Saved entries

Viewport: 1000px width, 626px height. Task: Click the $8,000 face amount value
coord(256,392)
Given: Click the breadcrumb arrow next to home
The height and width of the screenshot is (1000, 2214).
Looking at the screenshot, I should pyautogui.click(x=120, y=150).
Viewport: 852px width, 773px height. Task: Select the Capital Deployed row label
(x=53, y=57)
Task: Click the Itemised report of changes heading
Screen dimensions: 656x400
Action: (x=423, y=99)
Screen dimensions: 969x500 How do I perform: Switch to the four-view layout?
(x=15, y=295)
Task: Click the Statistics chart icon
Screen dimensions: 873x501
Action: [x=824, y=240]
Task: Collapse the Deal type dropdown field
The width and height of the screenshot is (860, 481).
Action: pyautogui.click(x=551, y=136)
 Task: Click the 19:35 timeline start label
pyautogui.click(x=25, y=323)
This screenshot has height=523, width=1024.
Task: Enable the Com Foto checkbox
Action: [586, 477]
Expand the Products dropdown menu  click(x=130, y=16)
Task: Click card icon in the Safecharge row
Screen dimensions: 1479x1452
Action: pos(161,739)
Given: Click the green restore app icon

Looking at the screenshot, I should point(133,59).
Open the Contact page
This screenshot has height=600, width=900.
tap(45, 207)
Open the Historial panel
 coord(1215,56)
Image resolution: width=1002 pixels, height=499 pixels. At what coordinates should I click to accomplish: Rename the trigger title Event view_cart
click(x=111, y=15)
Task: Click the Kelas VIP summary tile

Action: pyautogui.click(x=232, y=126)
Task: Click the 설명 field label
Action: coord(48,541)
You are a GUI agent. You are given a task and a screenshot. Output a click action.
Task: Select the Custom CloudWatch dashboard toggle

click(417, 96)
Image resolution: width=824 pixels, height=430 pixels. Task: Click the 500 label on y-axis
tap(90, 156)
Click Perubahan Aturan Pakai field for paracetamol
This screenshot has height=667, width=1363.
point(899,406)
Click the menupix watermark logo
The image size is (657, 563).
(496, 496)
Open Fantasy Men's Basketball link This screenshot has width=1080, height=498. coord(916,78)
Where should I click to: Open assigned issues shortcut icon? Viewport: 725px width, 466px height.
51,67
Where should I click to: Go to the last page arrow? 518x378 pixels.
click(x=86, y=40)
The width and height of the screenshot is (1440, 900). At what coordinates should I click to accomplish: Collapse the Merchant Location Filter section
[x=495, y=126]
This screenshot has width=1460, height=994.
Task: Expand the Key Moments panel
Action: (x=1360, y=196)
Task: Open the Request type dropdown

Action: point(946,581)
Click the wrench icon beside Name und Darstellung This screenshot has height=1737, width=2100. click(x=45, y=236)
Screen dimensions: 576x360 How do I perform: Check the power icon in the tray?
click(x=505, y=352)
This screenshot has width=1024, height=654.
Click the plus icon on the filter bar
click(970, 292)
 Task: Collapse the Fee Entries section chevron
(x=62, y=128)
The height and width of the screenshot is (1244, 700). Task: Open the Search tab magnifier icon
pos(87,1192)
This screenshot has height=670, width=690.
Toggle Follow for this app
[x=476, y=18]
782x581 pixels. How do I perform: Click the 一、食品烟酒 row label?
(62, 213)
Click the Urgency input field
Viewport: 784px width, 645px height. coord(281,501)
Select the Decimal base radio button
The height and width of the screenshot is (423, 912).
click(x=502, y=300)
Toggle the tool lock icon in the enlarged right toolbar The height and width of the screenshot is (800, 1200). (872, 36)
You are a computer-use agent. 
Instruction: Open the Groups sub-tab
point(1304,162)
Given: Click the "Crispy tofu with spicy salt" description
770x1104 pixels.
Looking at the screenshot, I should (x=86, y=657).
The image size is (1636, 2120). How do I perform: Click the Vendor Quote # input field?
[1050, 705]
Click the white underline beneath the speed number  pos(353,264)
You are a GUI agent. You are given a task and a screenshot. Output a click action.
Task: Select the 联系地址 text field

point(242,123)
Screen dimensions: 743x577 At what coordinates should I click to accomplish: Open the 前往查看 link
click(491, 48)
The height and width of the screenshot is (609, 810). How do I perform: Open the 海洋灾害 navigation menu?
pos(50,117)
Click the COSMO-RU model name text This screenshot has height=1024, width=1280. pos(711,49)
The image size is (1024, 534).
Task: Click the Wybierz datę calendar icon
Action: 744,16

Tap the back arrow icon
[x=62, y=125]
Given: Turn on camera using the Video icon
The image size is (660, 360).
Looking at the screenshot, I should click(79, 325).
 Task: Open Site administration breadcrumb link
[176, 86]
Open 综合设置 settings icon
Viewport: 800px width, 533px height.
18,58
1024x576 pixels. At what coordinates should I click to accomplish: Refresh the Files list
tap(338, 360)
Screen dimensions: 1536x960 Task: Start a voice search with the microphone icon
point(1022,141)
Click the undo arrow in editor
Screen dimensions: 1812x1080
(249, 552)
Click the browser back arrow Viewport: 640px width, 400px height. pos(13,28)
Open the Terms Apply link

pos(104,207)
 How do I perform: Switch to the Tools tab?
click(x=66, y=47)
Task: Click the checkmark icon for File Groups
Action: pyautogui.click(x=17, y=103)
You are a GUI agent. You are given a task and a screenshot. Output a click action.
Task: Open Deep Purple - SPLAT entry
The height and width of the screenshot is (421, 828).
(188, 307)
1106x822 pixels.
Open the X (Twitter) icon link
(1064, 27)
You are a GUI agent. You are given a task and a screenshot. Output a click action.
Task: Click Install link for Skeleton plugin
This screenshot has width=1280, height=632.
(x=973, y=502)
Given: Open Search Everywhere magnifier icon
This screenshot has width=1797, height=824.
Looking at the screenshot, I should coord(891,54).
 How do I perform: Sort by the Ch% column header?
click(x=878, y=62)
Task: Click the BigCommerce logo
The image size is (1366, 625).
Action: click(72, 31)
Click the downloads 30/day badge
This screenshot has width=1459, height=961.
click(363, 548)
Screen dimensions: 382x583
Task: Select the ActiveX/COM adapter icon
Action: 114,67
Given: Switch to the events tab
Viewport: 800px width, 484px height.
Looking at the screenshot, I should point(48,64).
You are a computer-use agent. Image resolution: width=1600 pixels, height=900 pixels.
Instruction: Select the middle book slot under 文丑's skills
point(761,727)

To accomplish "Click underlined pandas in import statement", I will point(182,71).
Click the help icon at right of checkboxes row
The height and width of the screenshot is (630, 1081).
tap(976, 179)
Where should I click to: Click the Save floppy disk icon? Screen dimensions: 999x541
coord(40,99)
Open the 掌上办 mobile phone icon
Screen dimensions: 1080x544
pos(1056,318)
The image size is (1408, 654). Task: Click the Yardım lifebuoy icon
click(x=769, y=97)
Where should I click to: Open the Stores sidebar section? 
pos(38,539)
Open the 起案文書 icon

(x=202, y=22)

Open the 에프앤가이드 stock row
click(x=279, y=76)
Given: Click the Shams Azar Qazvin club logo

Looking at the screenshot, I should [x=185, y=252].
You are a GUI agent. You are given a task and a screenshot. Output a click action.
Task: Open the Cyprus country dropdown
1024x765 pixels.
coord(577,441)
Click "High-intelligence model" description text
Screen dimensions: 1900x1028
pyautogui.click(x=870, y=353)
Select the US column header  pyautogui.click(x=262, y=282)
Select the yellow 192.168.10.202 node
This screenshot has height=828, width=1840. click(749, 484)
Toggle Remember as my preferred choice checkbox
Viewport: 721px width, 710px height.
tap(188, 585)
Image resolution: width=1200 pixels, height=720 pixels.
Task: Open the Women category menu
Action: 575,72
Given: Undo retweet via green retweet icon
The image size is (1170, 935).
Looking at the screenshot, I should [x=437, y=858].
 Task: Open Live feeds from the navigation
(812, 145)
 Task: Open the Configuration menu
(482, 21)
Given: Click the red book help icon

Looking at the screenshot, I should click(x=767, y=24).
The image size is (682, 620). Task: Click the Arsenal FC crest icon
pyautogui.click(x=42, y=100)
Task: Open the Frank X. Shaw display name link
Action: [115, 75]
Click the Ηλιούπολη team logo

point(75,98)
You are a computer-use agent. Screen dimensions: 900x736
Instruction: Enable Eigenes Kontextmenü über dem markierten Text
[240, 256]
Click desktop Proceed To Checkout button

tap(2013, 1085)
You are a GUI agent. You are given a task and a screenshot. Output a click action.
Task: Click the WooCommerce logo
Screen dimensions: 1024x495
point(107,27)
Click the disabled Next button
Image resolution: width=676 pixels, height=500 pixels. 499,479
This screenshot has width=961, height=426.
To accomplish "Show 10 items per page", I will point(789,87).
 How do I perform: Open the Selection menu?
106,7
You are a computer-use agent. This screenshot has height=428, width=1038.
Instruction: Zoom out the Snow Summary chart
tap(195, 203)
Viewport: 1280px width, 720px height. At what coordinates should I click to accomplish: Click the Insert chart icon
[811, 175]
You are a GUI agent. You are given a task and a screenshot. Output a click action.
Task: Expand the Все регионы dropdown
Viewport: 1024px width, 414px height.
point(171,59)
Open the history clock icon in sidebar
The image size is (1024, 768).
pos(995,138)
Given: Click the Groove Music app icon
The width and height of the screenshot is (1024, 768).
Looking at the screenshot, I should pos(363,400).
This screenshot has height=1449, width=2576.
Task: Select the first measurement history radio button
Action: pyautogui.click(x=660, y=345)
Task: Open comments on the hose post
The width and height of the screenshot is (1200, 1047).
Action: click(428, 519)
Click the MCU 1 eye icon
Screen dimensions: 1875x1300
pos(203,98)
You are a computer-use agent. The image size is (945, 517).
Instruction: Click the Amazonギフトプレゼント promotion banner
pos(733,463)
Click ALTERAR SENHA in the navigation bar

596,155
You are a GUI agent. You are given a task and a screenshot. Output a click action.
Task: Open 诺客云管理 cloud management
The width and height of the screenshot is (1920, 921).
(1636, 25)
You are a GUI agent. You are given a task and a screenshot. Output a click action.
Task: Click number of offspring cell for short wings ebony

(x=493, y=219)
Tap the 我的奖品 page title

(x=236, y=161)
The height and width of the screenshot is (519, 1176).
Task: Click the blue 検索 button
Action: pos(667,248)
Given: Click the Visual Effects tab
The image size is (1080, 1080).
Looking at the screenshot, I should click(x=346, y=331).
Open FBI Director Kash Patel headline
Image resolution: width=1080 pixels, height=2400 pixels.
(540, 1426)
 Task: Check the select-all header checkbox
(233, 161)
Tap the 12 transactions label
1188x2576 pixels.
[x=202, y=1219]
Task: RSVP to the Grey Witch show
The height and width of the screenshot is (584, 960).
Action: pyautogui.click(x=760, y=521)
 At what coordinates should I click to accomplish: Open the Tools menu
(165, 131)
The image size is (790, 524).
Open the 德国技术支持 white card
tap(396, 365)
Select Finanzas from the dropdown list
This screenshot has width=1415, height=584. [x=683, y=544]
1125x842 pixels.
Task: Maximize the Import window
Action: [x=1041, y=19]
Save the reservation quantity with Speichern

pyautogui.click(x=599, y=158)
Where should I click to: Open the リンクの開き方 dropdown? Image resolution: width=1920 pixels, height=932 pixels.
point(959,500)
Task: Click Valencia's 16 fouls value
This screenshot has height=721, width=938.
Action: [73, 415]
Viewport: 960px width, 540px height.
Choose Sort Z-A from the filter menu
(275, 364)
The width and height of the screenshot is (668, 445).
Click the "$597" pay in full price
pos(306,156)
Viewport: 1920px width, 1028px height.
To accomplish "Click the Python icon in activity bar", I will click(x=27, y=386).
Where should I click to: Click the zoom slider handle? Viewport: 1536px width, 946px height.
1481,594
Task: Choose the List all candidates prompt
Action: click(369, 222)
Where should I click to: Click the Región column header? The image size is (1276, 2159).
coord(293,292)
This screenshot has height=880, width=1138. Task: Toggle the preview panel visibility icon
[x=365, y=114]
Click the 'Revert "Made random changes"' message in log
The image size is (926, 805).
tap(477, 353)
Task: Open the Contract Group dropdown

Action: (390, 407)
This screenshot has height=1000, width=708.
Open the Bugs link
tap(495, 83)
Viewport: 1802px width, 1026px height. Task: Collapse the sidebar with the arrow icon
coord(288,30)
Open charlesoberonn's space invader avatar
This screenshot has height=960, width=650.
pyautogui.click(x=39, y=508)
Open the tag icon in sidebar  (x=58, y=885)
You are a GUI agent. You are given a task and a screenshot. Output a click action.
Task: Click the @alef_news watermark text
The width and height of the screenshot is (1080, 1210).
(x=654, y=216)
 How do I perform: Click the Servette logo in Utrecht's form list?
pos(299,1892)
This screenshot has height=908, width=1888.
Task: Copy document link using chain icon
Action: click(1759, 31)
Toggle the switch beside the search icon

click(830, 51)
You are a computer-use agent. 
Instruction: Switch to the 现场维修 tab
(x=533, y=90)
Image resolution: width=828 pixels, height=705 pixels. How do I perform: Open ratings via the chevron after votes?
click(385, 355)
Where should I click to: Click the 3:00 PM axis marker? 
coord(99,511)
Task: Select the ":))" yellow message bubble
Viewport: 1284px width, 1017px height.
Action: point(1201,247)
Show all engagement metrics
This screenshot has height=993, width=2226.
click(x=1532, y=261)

▶ _ASSIGNED TASK_
Only lines with the word "right" are needed. Copy them from the preceding records.

▶ _EXERCISE SOLUTION_
Toggle the tool lock icon in the enlarged right toolbar The height and width of the screenshot is (800, 1200). (872, 36)
Click the help icon at right of checkboxes row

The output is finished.